Symphony in four movements by Joseph Haydn

The Symphony No. 91 in E♭ major, Hoboken I/91, was written by Joseph Haydn. It was completed in 1788 as part of a three-symphony commission from Count d'Ogny for the Concert de la Loge Olympique, a successor to Haydn's series of "Paris symphonies". It is occasionally referred to as The Letter T referring to an older method of cataloguing Haydn's symphonic output. This triptych also includes Haydn's own Symphony No. 90 and Symphony No. 92.

The autograph manuscript bears a dedication to d'Ogny, but Haydn also gave Prince Krafft Ernst von Oettingen-Wallerstein a copy as if it were an original.

== Movements ==
The symphony is scored for flute, two oboes, two bassoons, two horns, continuo (harpsichord) and strings. It is the last symphony that Haydn composed that is not scored for trumpets and timpani.
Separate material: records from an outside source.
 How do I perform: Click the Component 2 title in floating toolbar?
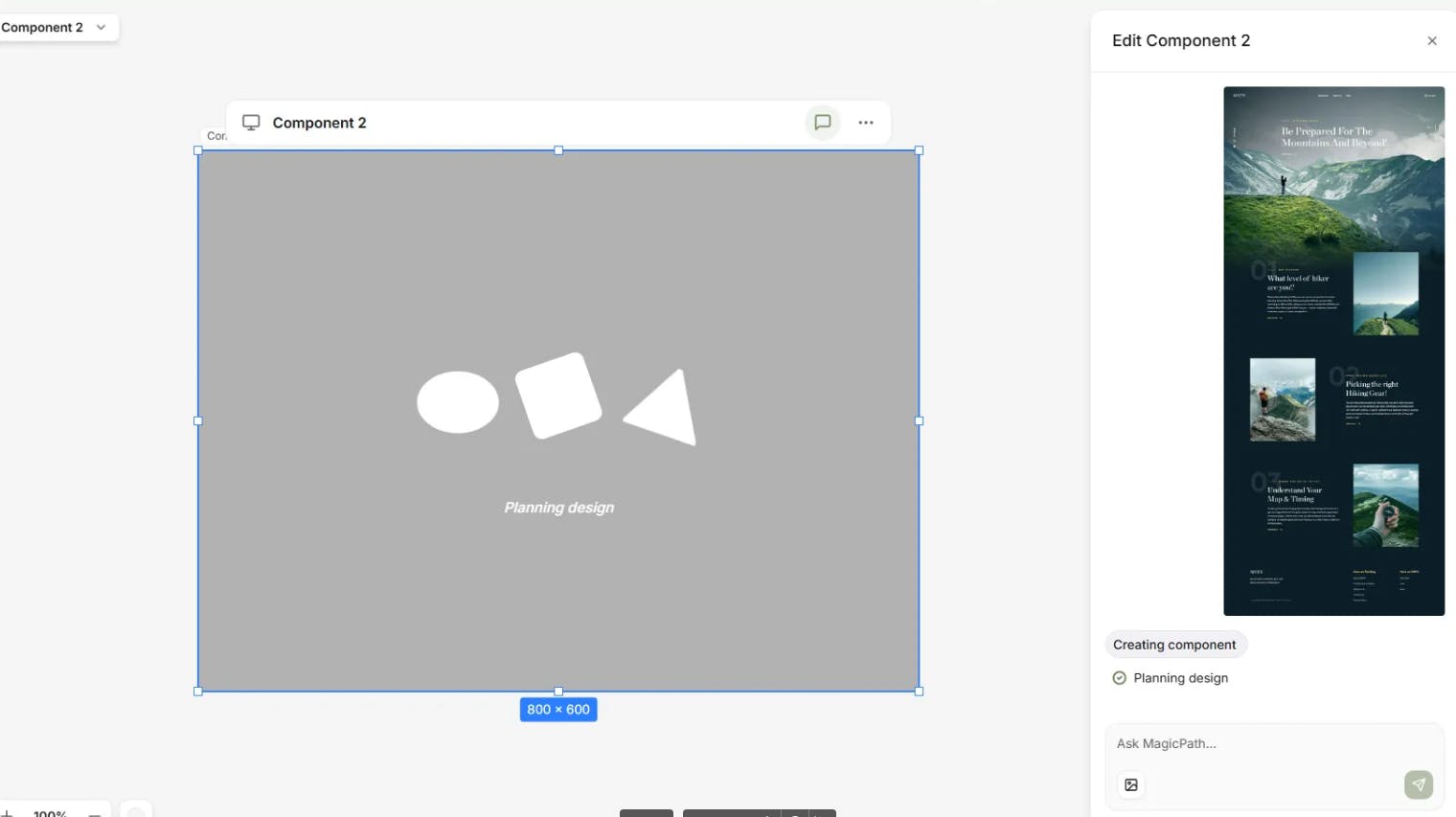pos(319,123)
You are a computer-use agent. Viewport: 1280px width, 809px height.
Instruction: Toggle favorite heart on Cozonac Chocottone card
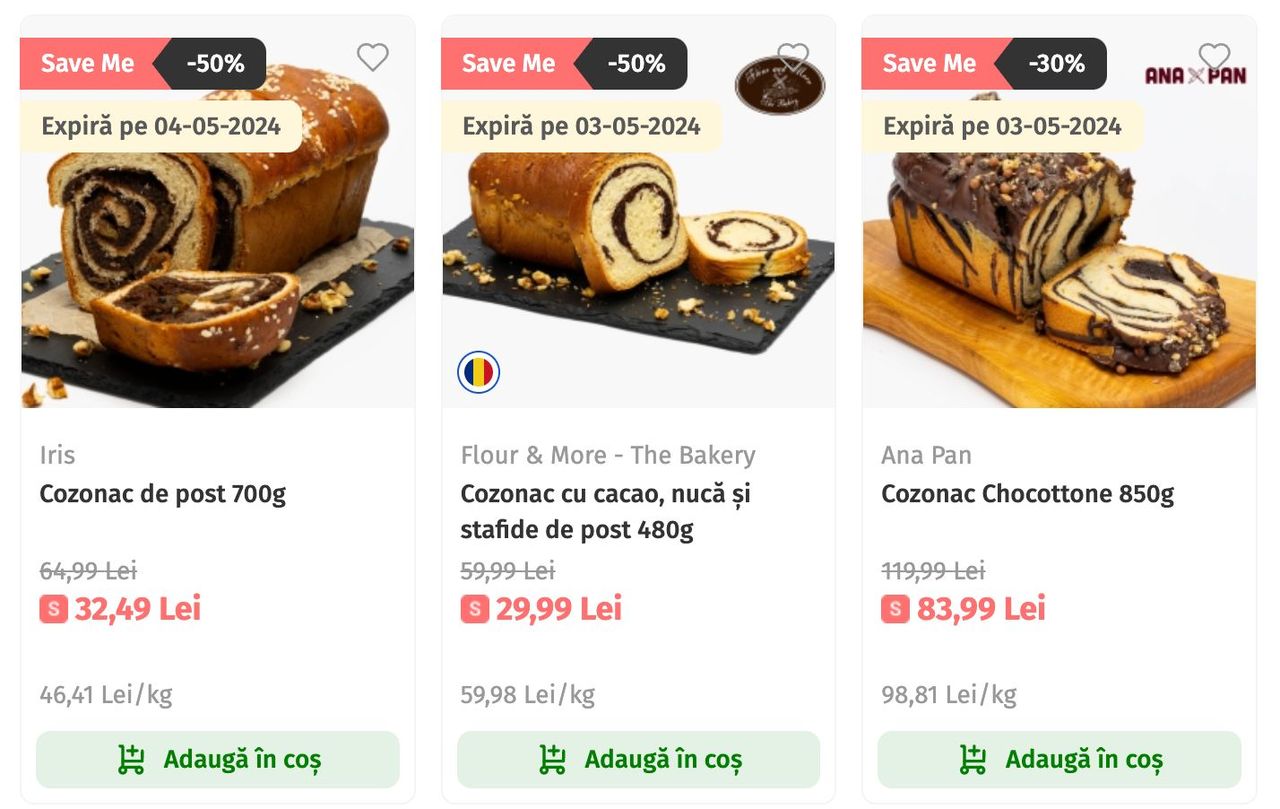click(1214, 57)
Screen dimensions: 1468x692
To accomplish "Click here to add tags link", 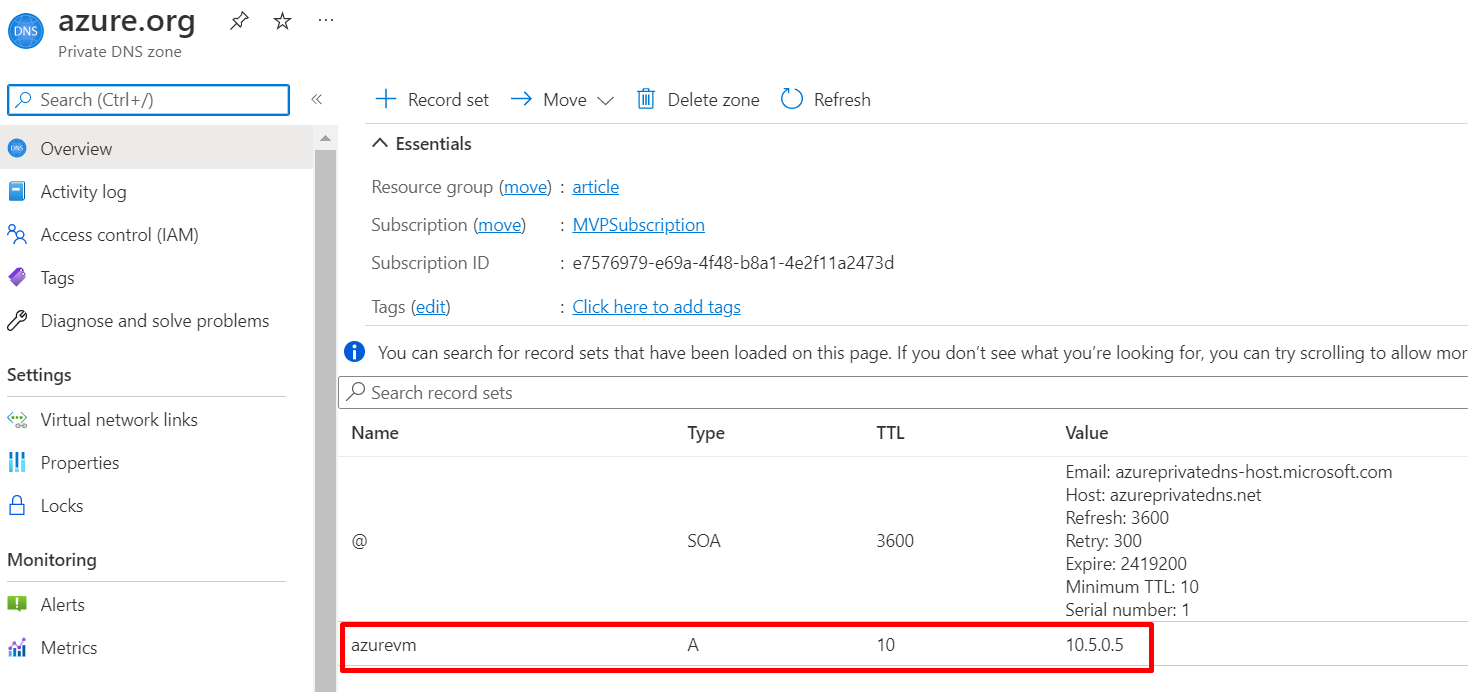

The work is in standard four-movement form:

The first movement opens with a slow introduction which Haydn works into the opening allegro assai. The Allegro's first theme is derived from an idea Haydn used in his cantata Arianna a Naxos, Hob. XXVIa/2, composed the same year. The theme is chromatic, legato and in two-part inverted counterpoint. The second theme is dancelike. Both the themes are closely linked with the opening largo.

The slow movement consists of a set of three variations on a theme. Listen to the bassoon and the accompanying string filigree in the first variation and the series of trills near the end of the movement.

The minuet includes a trio for the bassoon accompanied by plucked strings.

The finale opens quietly and builds gradually to a close.